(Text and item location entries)
-- Start --
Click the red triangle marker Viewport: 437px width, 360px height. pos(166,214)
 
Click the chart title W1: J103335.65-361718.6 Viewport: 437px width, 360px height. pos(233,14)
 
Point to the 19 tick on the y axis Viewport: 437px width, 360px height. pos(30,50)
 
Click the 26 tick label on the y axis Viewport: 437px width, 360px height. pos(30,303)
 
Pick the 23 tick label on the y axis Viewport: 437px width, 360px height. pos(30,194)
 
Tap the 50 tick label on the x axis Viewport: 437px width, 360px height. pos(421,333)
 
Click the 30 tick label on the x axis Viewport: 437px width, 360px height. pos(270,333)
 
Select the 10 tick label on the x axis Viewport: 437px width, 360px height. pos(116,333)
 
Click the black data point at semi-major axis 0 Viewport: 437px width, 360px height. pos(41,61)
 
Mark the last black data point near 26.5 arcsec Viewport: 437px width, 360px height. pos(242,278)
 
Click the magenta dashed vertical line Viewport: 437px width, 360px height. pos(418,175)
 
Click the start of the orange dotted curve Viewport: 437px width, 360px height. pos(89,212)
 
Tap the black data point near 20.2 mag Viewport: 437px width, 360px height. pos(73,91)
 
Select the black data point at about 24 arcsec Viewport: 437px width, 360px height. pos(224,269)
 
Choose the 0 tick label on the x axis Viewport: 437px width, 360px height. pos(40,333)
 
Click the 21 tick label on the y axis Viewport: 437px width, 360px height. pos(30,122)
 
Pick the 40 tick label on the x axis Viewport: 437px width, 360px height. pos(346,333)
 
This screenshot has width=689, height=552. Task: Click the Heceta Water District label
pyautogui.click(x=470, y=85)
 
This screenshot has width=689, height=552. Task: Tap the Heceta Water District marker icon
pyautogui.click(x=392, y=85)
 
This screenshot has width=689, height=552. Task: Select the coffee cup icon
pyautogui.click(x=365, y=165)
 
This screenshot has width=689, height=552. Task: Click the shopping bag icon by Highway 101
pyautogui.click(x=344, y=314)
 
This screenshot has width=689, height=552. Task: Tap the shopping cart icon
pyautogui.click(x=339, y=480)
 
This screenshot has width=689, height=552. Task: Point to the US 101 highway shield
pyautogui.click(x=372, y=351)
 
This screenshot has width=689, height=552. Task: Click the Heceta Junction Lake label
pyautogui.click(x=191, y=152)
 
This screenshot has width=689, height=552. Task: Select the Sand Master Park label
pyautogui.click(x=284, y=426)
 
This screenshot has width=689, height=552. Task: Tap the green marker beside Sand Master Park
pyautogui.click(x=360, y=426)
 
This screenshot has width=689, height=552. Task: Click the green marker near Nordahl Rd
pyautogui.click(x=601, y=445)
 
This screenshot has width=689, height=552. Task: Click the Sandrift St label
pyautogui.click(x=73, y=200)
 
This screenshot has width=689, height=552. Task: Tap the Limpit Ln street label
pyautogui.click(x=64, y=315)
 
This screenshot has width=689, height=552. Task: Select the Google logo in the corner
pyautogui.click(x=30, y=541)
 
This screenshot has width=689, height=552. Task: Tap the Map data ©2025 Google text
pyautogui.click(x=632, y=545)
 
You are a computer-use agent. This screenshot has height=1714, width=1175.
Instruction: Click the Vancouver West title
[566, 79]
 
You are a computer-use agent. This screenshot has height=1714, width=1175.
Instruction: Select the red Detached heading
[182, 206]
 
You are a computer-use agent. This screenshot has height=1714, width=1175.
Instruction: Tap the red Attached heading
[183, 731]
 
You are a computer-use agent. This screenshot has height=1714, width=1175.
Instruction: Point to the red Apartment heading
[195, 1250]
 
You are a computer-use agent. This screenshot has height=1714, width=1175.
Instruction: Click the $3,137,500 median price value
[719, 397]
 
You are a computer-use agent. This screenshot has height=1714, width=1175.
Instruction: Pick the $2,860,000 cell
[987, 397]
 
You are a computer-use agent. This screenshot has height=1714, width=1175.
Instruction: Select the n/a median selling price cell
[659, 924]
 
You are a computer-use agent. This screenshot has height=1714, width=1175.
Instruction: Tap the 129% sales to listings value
-- End --
WHAT THE EXERCISE ASKS – Starting at the line containing "coffee cup icon" and ending at the line containing "pyautogui.click(x=339, y=480)", write those lines out again with "icon" substituted by "symbol" and nothing else changed.

FINAL ANSWER –
This screenshot has width=689, height=552. Task: Select the coffee cup symbol
pyautogui.click(x=365, y=165)
 
This screenshot has width=689, height=552. Task: Click the shopping bag symbol by Highway 101
pyautogui.click(x=344, y=314)
 
This screenshot has width=689, height=552. Task: Tap the shopping cart symbol
pyautogui.click(x=339, y=480)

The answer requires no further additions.